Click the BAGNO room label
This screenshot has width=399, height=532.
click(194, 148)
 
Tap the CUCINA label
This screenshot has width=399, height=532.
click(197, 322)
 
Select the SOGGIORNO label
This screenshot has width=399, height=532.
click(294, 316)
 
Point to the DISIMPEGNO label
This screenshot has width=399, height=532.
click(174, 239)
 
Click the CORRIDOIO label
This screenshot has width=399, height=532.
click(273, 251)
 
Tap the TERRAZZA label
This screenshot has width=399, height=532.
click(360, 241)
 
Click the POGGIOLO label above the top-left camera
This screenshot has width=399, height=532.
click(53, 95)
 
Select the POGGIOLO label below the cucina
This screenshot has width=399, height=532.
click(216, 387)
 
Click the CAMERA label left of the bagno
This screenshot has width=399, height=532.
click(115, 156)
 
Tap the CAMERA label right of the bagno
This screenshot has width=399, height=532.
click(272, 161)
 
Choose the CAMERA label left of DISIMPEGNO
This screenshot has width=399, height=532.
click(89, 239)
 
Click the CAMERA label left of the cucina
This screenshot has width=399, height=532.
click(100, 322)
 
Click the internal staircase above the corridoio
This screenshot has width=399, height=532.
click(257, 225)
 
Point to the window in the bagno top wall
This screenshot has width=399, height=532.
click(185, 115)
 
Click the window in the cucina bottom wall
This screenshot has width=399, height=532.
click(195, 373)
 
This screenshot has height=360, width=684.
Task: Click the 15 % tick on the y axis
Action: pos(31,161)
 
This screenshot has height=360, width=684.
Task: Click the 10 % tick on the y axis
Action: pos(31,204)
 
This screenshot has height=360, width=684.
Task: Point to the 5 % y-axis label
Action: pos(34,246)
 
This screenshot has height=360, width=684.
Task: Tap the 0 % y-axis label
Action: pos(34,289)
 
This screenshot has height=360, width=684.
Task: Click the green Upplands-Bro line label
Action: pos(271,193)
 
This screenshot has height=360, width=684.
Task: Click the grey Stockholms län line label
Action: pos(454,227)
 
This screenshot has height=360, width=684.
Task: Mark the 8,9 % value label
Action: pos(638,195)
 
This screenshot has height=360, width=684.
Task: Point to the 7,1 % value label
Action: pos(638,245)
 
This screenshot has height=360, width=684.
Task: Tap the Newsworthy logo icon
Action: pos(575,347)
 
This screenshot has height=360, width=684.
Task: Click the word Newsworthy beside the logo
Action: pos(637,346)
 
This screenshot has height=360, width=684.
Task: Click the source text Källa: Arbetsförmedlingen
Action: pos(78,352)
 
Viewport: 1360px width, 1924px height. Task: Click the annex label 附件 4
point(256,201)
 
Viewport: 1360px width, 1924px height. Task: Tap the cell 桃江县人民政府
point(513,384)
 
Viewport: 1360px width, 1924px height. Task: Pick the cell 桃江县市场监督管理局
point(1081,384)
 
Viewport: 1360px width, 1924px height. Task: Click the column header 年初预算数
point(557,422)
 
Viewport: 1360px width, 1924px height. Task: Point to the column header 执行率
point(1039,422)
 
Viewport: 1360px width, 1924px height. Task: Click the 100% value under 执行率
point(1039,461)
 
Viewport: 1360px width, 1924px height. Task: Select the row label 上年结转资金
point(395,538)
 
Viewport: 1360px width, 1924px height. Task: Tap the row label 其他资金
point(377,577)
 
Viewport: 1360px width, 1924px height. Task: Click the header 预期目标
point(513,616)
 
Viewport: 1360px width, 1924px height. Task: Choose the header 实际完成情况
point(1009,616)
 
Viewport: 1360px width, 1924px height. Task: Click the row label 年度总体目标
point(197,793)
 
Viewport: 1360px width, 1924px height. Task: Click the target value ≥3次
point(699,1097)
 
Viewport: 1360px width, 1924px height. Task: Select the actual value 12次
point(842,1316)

# Set task:
Retype every one of the entries above word for word, changing nothing.

# Result of this exercise:
Click the BAGNO room label
This screenshot has width=399, height=532.
click(194, 148)
 
Tap the CUCINA label
This screenshot has width=399, height=532.
click(197, 322)
 
Select the SOGGIORNO label
This screenshot has width=399, height=532.
click(294, 316)
 
Point to the DISIMPEGNO label
This screenshot has width=399, height=532.
click(174, 239)
 
Click the CORRIDOIO label
This screenshot has width=399, height=532.
click(273, 251)
 
Tap the TERRAZZA label
This screenshot has width=399, height=532.
click(360, 241)
 
Click the POGGIOLO label above the top-left camera
This screenshot has width=399, height=532.
click(53, 95)
 
Select the POGGIOLO label below the cucina
This screenshot has width=399, height=532.
click(216, 387)
 
Click the CAMERA label left of the bagno
This screenshot has width=399, height=532.
click(115, 156)
 
Tap the CAMERA label right of the bagno
This screenshot has width=399, height=532.
click(272, 161)
 
Choose the CAMERA label left of DISIMPEGNO
This screenshot has width=399, height=532.
click(89, 239)
 
Click the CAMERA label left of the cucina
This screenshot has width=399, height=532.
click(100, 322)
 
Click the internal staircase above the corridoio
This screenshot has width=399, height=532.
click(257, 225)
 
Point to the window in the bagno top wall
This screenshot has width=399, height=532.
click(185, 115)
 
Click the window in the cucina bottom wall
This screenshot has width=399, height=532.
click(195, 373)
 
This screenshot has height=360, width=684.
Task: Click the 15 % tick on the y axis
Action: pos(31,161)
 
This screenshot has height=360, width=684.
Task: Click the 10 % tick on the y axis
Action: pos(31,204)
 
This screenshot has height=360, width=684.
Task: Point to the 5 % y-axis label
Action: pos(34,246)
 
This screenshot has height=360, width=684.
Task: Tap the 0 % y-axis label
Action: pos(34,289)
 
This screenshot has height=360, width=684.
Task: Click the green Upplands-Bro line label
Action: pos(271,193)
 
This screenshot has height=360, width=684.
Task: Click the grey Stockholms län line label
Action: pos(454,227)
 
This screenshot has height=360, width=684.
Task: Mark the 8,9 % value label
Action: pos(638,195)
 
This screenshot has height=360, width=684.
Task: Point to the 7,1 % value label
Action: pos(638,245)
 
This screenshot has height=360, width=684.
Task: Tap the Newsworthy logo icon
Action: pos(575,347)
 
This screenshot has height=360, width=684.
Task: Click the word Newsworthy beside the logo
Action: pos(637,346)
 
This screenshot has height=360, width=684.
Task: Click the source text Källa: Arbetsförmedlingen
Action: pos(78,352)
 
Viewport: 1360px width, 1924px height. Task: Click the annex label 附件 4
point(256,201)
 
Viewport: 1360px width, 1924px height. Task: Tap the cell 桃江县人民政府
point(513,384)
 
Viewport: 1360px width, 1924px height. Task: Pick the cell 桃江县市场监督管理局
point(1081,384)
 
Viewport: 1360px width, 1924px height. Task: Click the column header 年初预算数
point(557,422)
 
Viewport: 1360px width, 1924px height. Task: Point to the column header 执行率
point(1039,422)
 
Viewport: 1360px width, 1924px height. Task: Click the 100% value under 执行率
point(1039,461)
 
Viewport: 1360px width, 1924px height. Task: Select the row label 上年结转资金
point(395,538)
 
Viewport: 1360px width, 1924px height. Task: Tap the row label 其他资金
point(377,577)
 
Viewport: 1360px width, 1924px height. Task: Click the header 预期目标
point(513,616)
 
Viewport: 1360px width, 1924px height. Task: Choose the header 实际完成情况
point(1009,616)
 
Viewport: 1360px width, 1924px height. Task: Click the row label 年度总体目标
point(197,793)
 
Viewport: 1360px width, 1924px height. Task: Click the target value ≥3次
point(699,1097)
 
Viewport: 1360px width, 1924px height. Task: Select the actual value 12次
point(842,1316)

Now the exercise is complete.